2. The method for designing a double-curvature glass surface for a car door as described in claim 1, characterized in that, In step one, three points are taken on each of the boundary lines, namely the two ends and the middle point of the boundary line.
3. The method for designing a double-curvature glass surface for a car door as described in claim 1, characterized in that, Step two is as follows: Circles are fitted based on three points on the front and back boundary lines respectively, and the center of each circle is generated. The initial axis line is generated by connecting the two center points.
4. The method for designing a double-curvature glass surface for a car door as described in claim 1, characterized in that, Step three is as follows: Establish the normal plane of the axis line described in step three through the midpoint of the front and rear boundary lines, and simultaneously project the two points on the front and rear boundary lines onto the normal plane respectively.
5. The method for designing a double-curvature glass surface for a car door as described in claim 1, characterized in that, Step four is as follows: Using two projection points on the front and back boundary lines and the midpoints on the front and back boundary lines respectively, circles are fitted and new circle centers are generated. An optimized axis line is generated by connecting the two new circle center points.
6. The method for designing a double-curvature glass surface for a car door as described in claim 1, characterized in that, Step five is as follows: Project the upper and lower endpoints of the front and rear boundary lines onto the optimized axis line.
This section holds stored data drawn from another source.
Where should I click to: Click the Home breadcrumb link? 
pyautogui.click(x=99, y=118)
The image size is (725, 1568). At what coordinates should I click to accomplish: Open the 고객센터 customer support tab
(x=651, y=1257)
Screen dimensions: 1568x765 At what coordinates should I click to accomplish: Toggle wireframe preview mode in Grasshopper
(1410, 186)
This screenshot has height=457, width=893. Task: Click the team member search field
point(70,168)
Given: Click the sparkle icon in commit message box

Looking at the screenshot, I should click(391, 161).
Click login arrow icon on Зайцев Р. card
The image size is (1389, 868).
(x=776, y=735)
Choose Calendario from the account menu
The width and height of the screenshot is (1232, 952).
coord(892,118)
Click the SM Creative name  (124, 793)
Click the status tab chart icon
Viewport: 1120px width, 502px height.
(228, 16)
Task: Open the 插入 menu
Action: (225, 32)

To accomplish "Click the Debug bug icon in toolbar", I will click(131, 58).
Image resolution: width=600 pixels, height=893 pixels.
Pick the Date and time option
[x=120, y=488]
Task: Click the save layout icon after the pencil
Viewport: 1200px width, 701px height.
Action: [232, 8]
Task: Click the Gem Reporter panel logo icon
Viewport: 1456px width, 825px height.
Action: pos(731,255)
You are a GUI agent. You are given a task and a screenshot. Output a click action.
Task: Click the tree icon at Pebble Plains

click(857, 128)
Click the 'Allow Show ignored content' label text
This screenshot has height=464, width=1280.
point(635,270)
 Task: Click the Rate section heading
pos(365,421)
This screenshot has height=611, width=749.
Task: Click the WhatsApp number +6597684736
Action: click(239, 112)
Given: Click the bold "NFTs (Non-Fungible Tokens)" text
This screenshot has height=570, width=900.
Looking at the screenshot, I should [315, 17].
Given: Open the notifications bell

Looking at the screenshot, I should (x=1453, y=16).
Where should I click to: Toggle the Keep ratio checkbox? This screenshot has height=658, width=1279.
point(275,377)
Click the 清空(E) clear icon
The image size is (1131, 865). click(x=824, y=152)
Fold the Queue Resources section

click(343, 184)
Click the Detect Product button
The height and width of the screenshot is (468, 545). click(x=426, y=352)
Connect the projection points with the corresponding endpoints to obtain two radius lines. Then measure the angle between the two radius lines corresponding to the front and rear boundary lines, the length of the two radius lines, and the distance between the projection points.
7. The method for designing a double-curvature glass surface for a car door as described in claim 1, characterized in that, Step six is as follows: Using the optimized axis as the helix axis and the upper endpoint of the back boundary line as the starting point, the helix H1 is generated with a pitch of (360° * the distance L7 between the projections of the upper and lower endpoints of the back boundary line onto the optimized axis) / the angle A1 between the two radii corresponding to the back boundary line. Using the optimized axis as the helix axis and the upper endpoint of the front boundary line as the starting point, the helix H2 is generated with a pitch of (360° * the distance L7 between the projections of the upper and lower endpoints of the back boundary line onto the optimized axis) / the angle A1 between the two radii corresponding to the back boundary line.
8. The method for designing a double-curvature glass surface for a car door as described in claim 1, characterized in that, Step seven is as follows: Take the midpoint of the lower boundary line of the glass surface in step one, fit an arc based on the lower endpoints of the front and rear boundary lines and the midpoint of the lower boundary line, use this arc as the contour line, and use the two spiral lines obtained in step six as guide lines to sweep and generate the fitted glass surface Q1.
9. The method for designing a double-curvature glass surface for a car door as described in claim 1, characterized in that, Step eight is as follows: Using the optimized axis Z2 as input instead of the initial axis Z1, a new optimized axis Z3 is generated. Then, the new optimized axis Z3 is used as input instead of the optimized axis Z2 to generate the latest optimized axis Z4. This process is repeated iteratively until the lengths of the two radius lines corresponding to the front and rear boundary lines are equal in terms of the required accuracy. At this point, the glass surface Q1 will follow the parameter optimization accordingly and automatically achieve the best fit with the shaped glass surface S1.
10. The method for designing a double-curvature glass surface for a car door as described in claim 9, characterized in that, The deviation between the glass curved surface Q1 obtained in step eight and the shaped glass surface S1 is within 0.2mm.